How to Save for Emergencies, Big Purchases and Retirement

We all know we should be saving money, but why don’t we actually do it?

Back in the day, your grandma saved her money in a coffee can and put it on a shelf in the kitchen—or some variation of that method. It gave her quick access in an emergency, but it was stored away from the regular cash so it wouldn’t get spent on a whim.

Nowadays, most people don’t save their money in a coffee can. The sad part is, most Americans aren’t saving at all. Only 41% of us could use our savings to pay for an emergency.(1) Sure, life is a little more complicated than it was back in the day, but we should all be able to set aside a little cash to cover a basic emergency.

So how do you build up your savings account—and your future?

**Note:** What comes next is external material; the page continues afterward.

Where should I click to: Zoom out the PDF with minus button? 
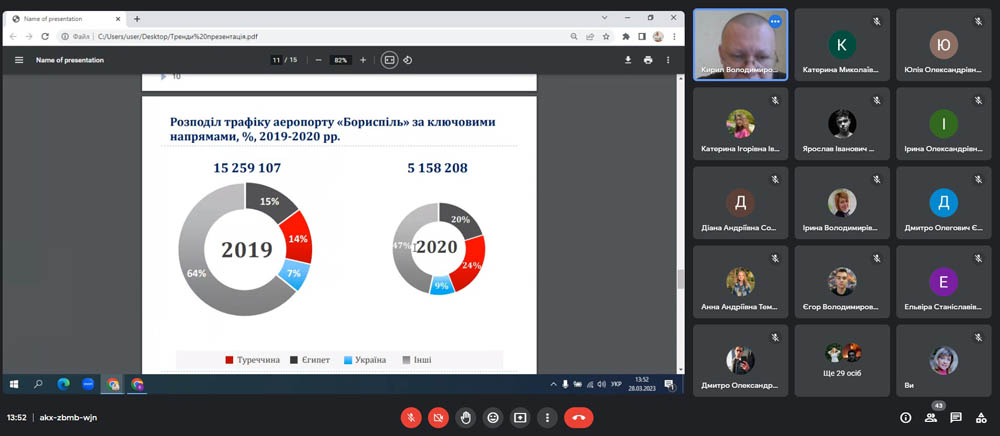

Here’s a quick rundown:

1. Build your emergency fund first.
2. Put away savings before you spend.
3. Plan for big expenses and trips.
4. Don’t touch your retirement savings.
5. Keep savings separate from checking.

Here are the five steps to build up your savings account

If you follow these five suggestions, you’ll not only be able to pay for that emergency trip to the vet, but you’ll also be able to save money for your retirement. Let’s get to it!

Build Your Emergency Fund First


Before you save money for anything, whether it’s a down payment for a home or a trip to Alaska, you need to get an emergency fund in place. If you still have debt, start by saving $1,000 as quickly as you can. Then, pay off any outstanding debt. When those two things are taken care of, you can start building your emergency savings.

Now, I’m not talking about having $500 in the bank to cover a busted water heater. You need to save at least three to six months of expenses in your emergency fund. Why so much money? Because I want you to be prepared in case something happens to you and you can’t work for several months. Or in case you lose your job unexpectedly. That fund will allow you to keep the household running, the mortgage payment up to date, and the lights on.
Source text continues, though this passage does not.